Experiences with Matched Savings for Children and Youth: Perceived Impacts
Method: Participants from three asset-building programs were interviewed. In-depth, semi-structured interviews lasting between 45 and 90 minutes were conducted at each study location, and were audio-taped and transcribed for analysis. Two researchers analyzed data together, using ATLAS.ti, and matrices were developed to explore patterns in themes across interviews and groups. The sample included 27 parents of young children who had matched saving accounts and 30 youth who were saving. Of 57 children and youth represented in this study, 60% were African American, 19% were Latino/a, 16% were Asian American, and 5% were European American.
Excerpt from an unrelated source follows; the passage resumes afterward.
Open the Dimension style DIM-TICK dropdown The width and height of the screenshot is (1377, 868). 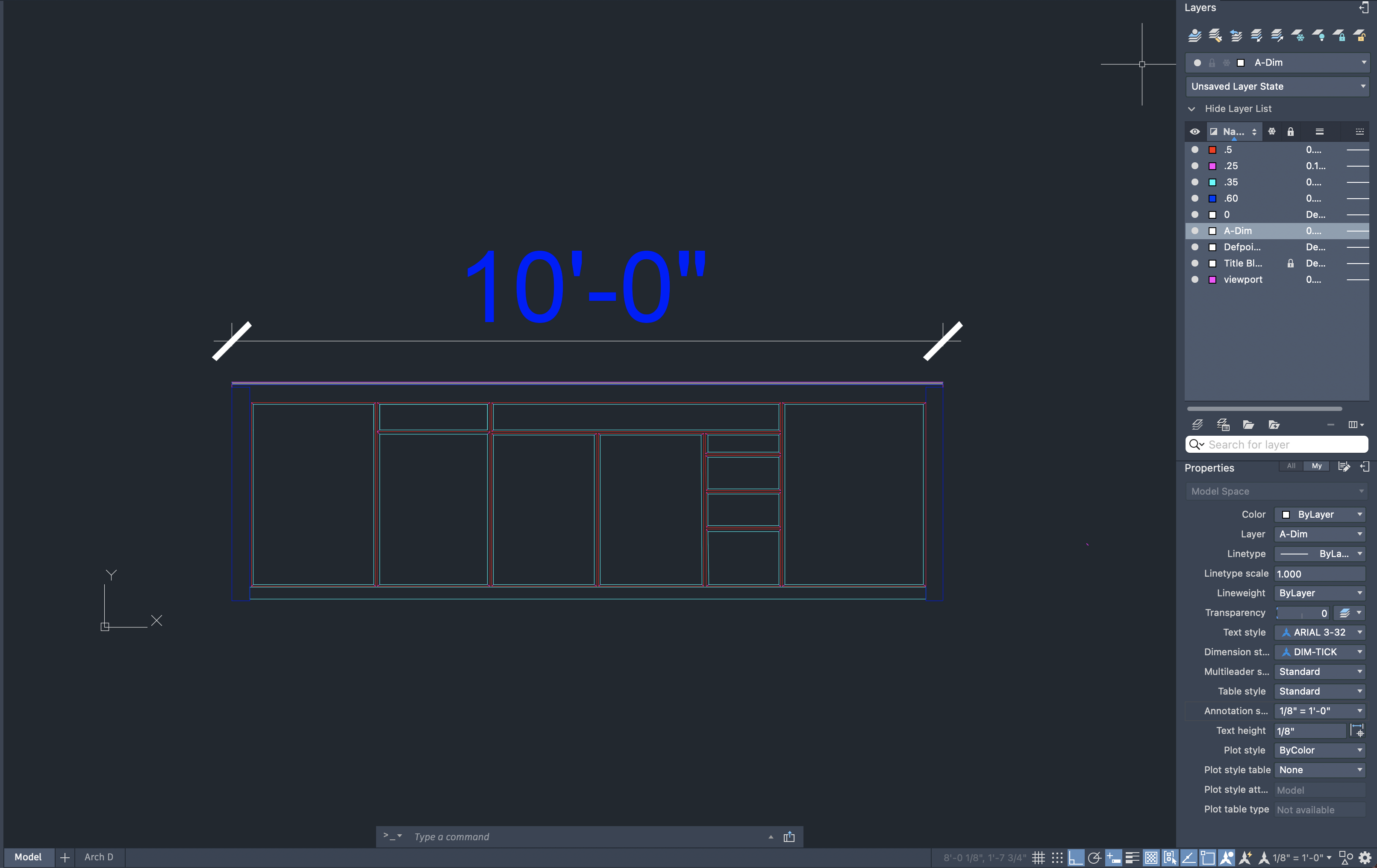click(1320, 652)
Results: Interviews with both youth and parents of young children were full of perceived impacts of matched savings. Many participants experienced positive impacts from matched savings including: (1) increased future orientation (2) greater sense of hope and possibility (3) caution in spending (4) enhanced self-esteem and (5) greater sense of security. In the most obvious point of dissonance, parents of young children discussed positive impacts on children extensively while only a few youth perceived impacts involving their families. Youth participants also identified increased financial knowledge as a perceived impact. Overall, though, findings that emerged from analysis of interviews with youth who were saving for their own futures and parents who were saving for their young children were remarkably consistent. One of many examples of this consistency across interviews and groups can be seen in the abundant data on matched savings and college aspirations.
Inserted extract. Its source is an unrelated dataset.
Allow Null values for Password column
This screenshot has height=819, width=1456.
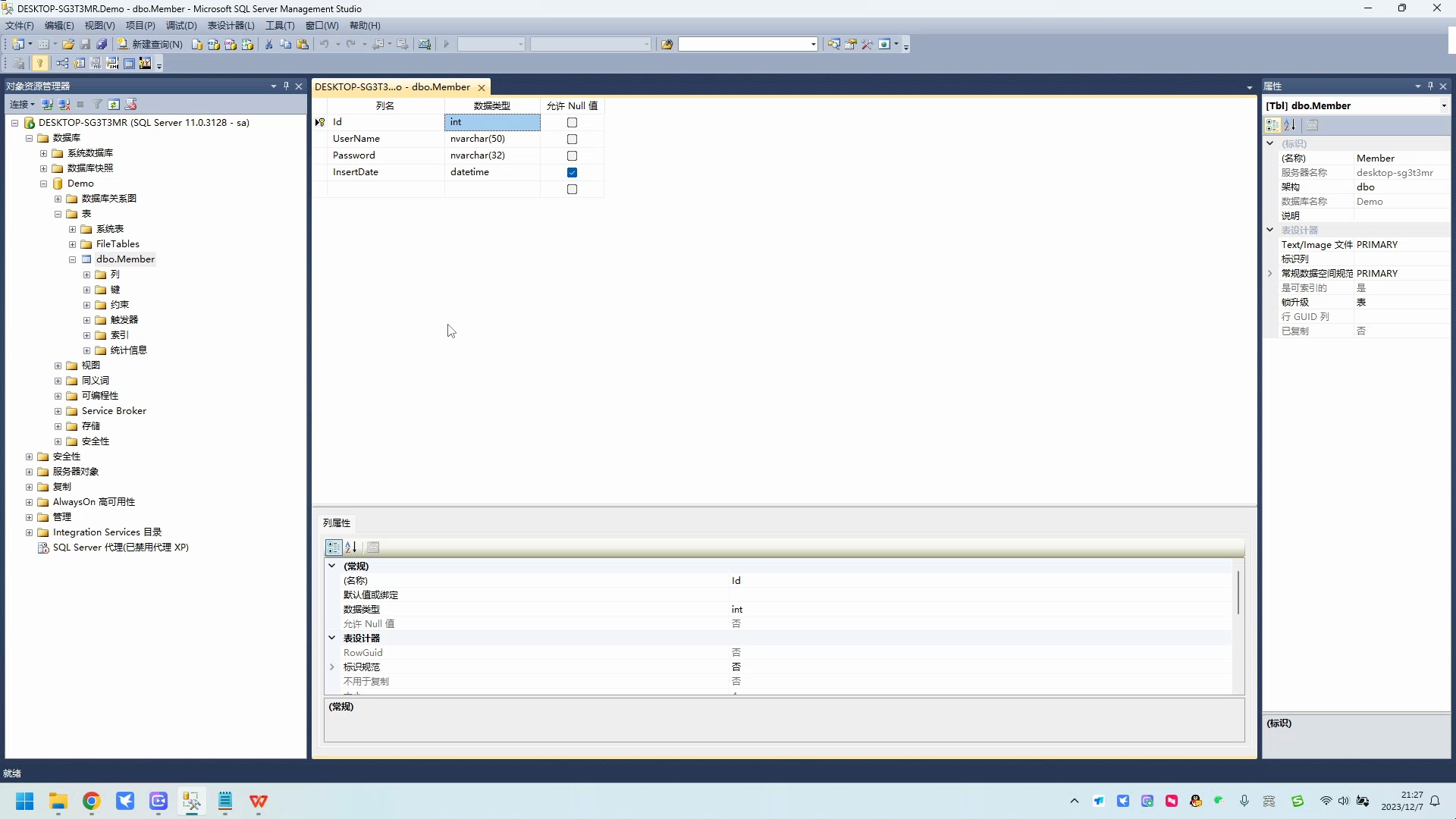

Conclusions and Implications: Perceived impacts of matched savings as captured in interviews across three programs in different parts of the country serving three distinct low-income populations were surprisingly similar. Participants articulate myriad positive changes in their lives from matched savings. From their perspectives, matched savings accounts help them be more prudent in using financial resources, create a sense of security, increase hopefulness about the future, in addition to allowing them to build assets that may potentially help them, or their children, attend college. These perceived impacts of matched savings parallel goals of many clients and community members with whom social workers stand. The mirroring of participant perceptions and common social work goals leads to the detailed discussion of implications for practice, policy, and research that concludes the paper.